Los países de una democracia más avanzada, que conocen los grandes principios del gobierno de las naciones, que no se guían por compromisos e ideologías, ven con nitidez los crímenes de los regímenes populistas. Han considerado que es intolerable e insufrible la situación del pueblo venezolano y han decidido impulsar la liberación.

¿Qué piensan de ellos México y Uruguay que no quieren tocar a Maduro y por lo mismo están con él y a favor de la opresión, los crímenes, el genocidio?.

Hay que guiarse por los principios universales, los derechos humanos, los valores inmutables para actuar con sensatez y con dignidad y en la línea correcta.

Las comunicaciones han convertido al mundo en una aldea global, todos los lejanos se han vuelto cercanos, prójimos. Ya es imposible enconcharse, protegerse en su egoísmo y en su mini mundo de confort. La opresión y la muerte están en nuestro cuarto por los medios de comunicación.

No podemos permanecer al margen, indiferentes.

Hay que actuar, encontrar la manera posible y eficaz de influir para que cese la tiranía, el sufrimiento y la agonía de todo un pueblo. Hay que vivir como adultos, personas sensatas conscientes, comprometidas en la marcha hacia un mundo sin opresión y de fraternidad.

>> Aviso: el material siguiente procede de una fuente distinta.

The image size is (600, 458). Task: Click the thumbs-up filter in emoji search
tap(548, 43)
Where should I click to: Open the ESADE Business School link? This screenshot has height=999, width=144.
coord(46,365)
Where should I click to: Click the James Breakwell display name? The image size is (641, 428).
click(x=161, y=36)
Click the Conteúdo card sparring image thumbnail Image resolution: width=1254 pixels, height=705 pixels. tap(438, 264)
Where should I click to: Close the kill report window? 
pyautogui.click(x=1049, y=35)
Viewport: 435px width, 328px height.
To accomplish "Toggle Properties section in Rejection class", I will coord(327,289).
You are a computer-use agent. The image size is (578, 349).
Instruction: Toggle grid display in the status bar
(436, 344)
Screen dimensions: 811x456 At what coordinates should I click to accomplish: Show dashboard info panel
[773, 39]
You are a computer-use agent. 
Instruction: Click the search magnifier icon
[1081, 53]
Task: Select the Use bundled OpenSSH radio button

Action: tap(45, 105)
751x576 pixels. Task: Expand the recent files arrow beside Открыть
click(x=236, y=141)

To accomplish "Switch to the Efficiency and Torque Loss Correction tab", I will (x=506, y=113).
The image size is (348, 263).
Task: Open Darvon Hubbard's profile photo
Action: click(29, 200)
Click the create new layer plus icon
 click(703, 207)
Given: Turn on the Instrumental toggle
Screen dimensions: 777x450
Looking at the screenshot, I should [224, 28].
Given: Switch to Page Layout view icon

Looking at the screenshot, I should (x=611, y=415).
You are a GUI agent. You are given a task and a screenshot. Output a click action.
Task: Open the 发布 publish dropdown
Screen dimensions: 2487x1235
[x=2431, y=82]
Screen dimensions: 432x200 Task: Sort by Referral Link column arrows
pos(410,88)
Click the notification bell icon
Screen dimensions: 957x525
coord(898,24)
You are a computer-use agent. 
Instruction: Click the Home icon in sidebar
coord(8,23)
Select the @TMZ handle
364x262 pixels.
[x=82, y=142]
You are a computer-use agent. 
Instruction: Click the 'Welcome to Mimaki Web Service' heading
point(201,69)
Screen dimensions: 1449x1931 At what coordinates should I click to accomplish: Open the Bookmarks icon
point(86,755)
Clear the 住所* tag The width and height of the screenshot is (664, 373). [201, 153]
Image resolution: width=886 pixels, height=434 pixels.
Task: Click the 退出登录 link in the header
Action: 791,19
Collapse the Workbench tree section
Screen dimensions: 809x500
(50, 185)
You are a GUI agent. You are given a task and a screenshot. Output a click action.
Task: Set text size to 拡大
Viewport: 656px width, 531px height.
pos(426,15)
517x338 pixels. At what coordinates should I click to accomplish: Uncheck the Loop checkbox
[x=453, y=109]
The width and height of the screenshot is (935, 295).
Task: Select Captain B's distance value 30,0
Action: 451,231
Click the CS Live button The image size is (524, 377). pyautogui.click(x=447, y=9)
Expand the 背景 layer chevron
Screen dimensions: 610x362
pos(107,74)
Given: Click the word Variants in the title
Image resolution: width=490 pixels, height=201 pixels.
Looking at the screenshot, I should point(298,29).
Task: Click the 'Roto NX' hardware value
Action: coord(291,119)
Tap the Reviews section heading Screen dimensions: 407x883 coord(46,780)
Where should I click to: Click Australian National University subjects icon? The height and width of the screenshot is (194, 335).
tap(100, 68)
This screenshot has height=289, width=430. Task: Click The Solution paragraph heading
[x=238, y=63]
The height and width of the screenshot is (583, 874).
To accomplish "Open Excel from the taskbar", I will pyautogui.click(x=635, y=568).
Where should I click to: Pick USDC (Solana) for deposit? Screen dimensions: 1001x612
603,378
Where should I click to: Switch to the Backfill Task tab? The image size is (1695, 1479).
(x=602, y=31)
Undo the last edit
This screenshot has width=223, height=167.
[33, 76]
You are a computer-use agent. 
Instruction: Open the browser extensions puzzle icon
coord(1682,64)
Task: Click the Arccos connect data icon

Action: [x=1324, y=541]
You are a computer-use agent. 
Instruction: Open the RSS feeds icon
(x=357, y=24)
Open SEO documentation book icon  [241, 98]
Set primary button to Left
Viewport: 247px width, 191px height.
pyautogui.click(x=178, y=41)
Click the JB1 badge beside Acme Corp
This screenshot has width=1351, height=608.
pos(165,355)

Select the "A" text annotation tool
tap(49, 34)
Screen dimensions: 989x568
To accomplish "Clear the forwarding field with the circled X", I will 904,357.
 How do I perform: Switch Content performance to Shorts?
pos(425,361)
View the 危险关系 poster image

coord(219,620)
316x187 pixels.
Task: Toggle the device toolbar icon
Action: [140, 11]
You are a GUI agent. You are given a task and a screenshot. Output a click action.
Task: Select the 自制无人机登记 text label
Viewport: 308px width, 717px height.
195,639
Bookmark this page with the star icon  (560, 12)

Cada quien invente la manera de participar: están al alcance los noticieros, las redes sociales.

Paralelamente, quienes tienen el tesoro de la fe de Cristo, involucren al Señor de la historia que ve el sufrimiento del pueblo y desciende para liberarlo como en el Exodo. Hay que rezar con fe inquebrantable por intercesión de la virgen de Guadalupe que dijo a Juan Diego: “no estoy yo aquí que soy tu madre”. Ella es la patrona de los pueblos de América.